BMJ Open. 2020 Sep 9;10(9):e040981. doi: 10.1136/bmjopen-2020-040981.
INTRODUCTION: Sub-Saharan Africa is experiencing a surge in the burden of hypertension, and rural communities are increasingly affected by the epidemic.
OBJECTIVES: We aimed to determine the prevalence of and factors associated with hypertension in rural communities of the Baham Health District (BHD), Cameroon. In addition, we sought to assess awareness, treatment and control rates of hypertension among community members.
DESIGN: A community-based cross-sectional study.
SETTING: Participants from five health areas in the BHD were recruited from August to October 2018.

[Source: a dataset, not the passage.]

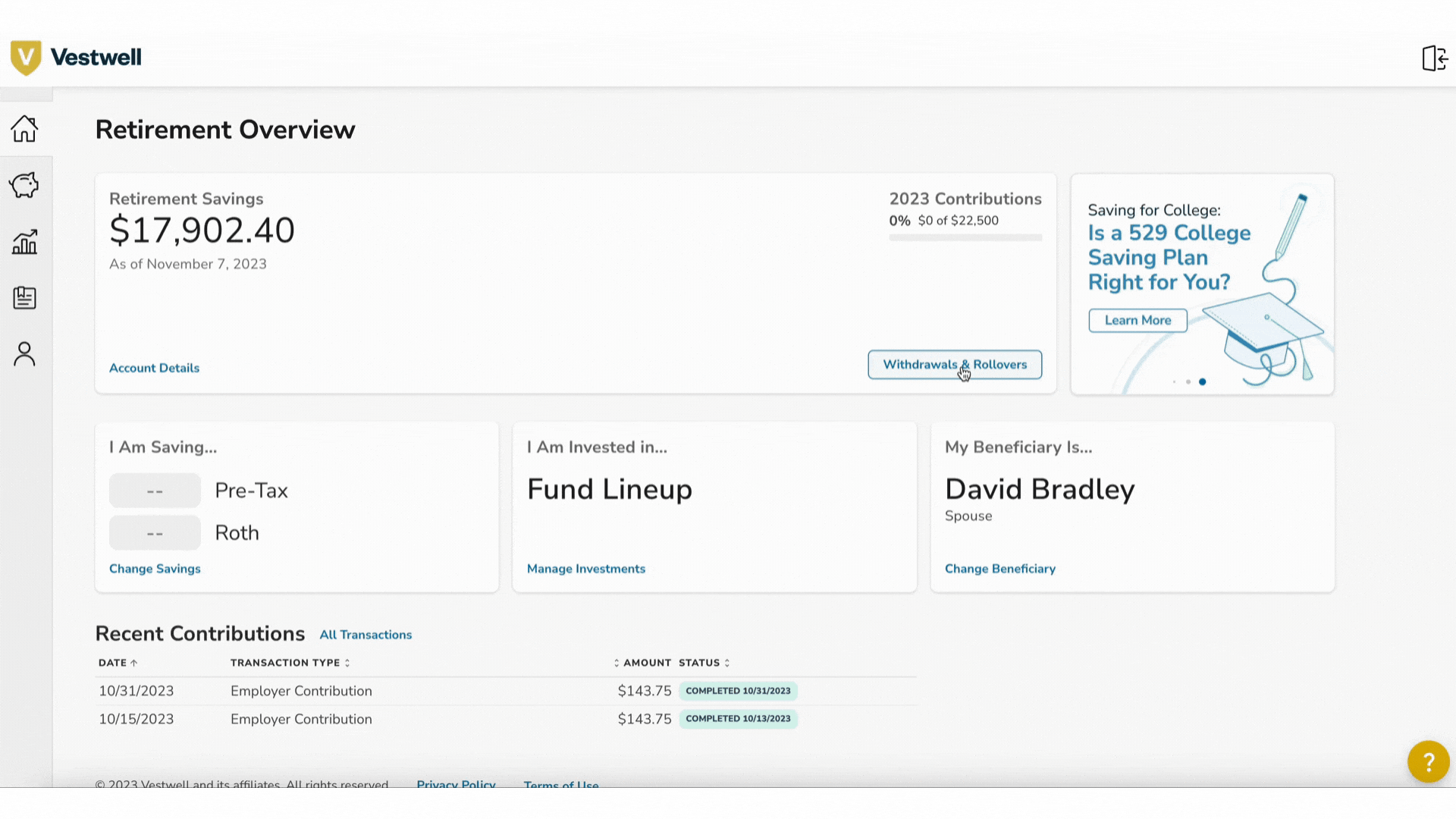Click the Change Savings link
Viewport: 1456px width, 819px height.
tap(155, 569)
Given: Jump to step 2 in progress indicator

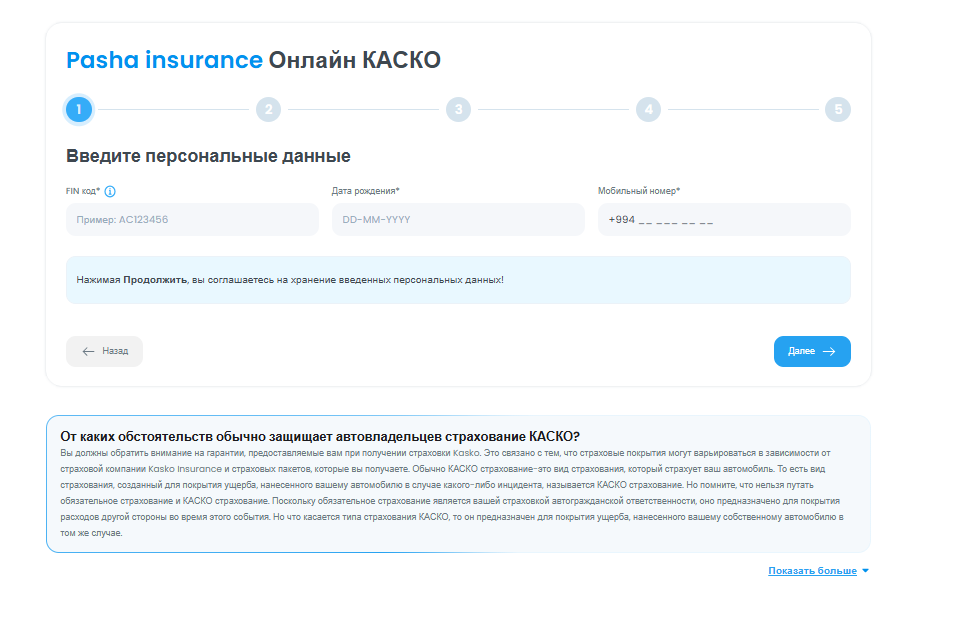Looking at the screenshot, I should point(268,109).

PARTICIPANTS: Consenting participants aged 18 years and above were included.
RESULTS: We included 526 participants in this study. The median age of the participants was 53.0 (IQR=35-65) years and 67.1% were female. The crude prevalence of hypertension was 40.9% (95% CI=36.7-45.1) with no gender disparity. The age-standardised prevalence of hypertension was 23.9% (95% CI=20.3-27.5). Five-year increase in age (adjusted OR (AOR)=1.34; 95% CI=1.23-1.44), family history of hypertension (AOR=2.22; 95% CI=1.37-3.60) and obesity (AOR=2.57; 95% CI=1.40-4.69) were associated with higher odds of hypertension after controlling for confounding. The rates of awareness, treatment and control of hypertension were 37.2% (95% CI=31.0-43.9), 20.9% (95% CI=16.0-26.9) and 22.2% (95% CI=12.2- 37.0), respectively.
CONCLUSION: The high prevalence of hypertension in these rural communities is associated with contrastingly low awareness, treatment and control rates. Age, family history of hypertension and obesity are the major drivers of hypertension in this community. Veracious policies are needed to improve awareness, prevention, diagnosis, treatment and control of hypertension in these rural communities.